John Carey would have said the same. In his analysis, as outlined in The Intellectuals and the Masses (1992), Arnold Bennett is a better novelist than Virginia Woolf because Bennett is interested in ordinary people and the lives they lead, whereas Woolf is only interested in herself.

Woolf, it should be pointed out, on several occasions in her diaries more or less concedes this stricture, and admits that writing is mostly subjective. Her essays, too, as many a critic has pointed out, are circular flights in which a great deal of incidental observation leads the reader back to, well, the spectacle of the essayist at work. 

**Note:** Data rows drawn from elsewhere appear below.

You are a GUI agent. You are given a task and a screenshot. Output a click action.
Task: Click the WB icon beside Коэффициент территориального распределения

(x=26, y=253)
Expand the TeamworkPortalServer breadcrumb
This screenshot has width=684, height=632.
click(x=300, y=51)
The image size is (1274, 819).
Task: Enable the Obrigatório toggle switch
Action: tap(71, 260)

But bracing as these deductions are, they are not, in the end, a validation of the provincial critic. After all, the novelist’s primary task is not to provide footnotes for social historians. In some ways, the mark of a writer’s obsolescence is their appearance in works of history rather than literature primers. 

Sandbrook’s work on post-war Britain, for example, is stuffed with references to the novels of Angus Wilson — a writer whom nobody these days reads.

Similarly, there are writers who manage to convey the psychological flavour of the age they inhabit (Kafka, Camus, Tabucchi) whilst producing novels that have no basis at all in conventionally framed “realism”. Meanwhile, it is tempting to treat the “provincial” debate in straightforwardly geographical terms. 

One of the first volumes of collected book reviews — a now defunct genre — that the Secret Author ever set eyes on was Clive James’ The Metropolitan Critic (1974). 

It was a seductive work — switched-on, modish, knowing — and its general effect was to suggest that nearly all of what made up the entity known as British Literature was written, produced and appraised within the confines of the Circle Line.

Fifty years later, not much has changed. Naturally modern technology allows a writer to practise his, or her, art wherever they like, whereas the bygone writer had to live in London merely to keep in touch with his sponsors. 

But the contemporary literary bourse is still hopelessly biased in favour of the metropolis — a place which, it might be argued, bears almost no relation to the Britain that exists beyond it and is hopelessly unrepresentative of national life as a whole. 

Publishers sometimes attempt to buck this trend — see HarperCollins North, which operates out of Manchester — but you could jog past most of the great UK publishing hubs in the space of an hour. As well as more provincial critics we also need more provincial publishers. London be hanged: most of what happens in Britain is a matter of scenes from provincial life.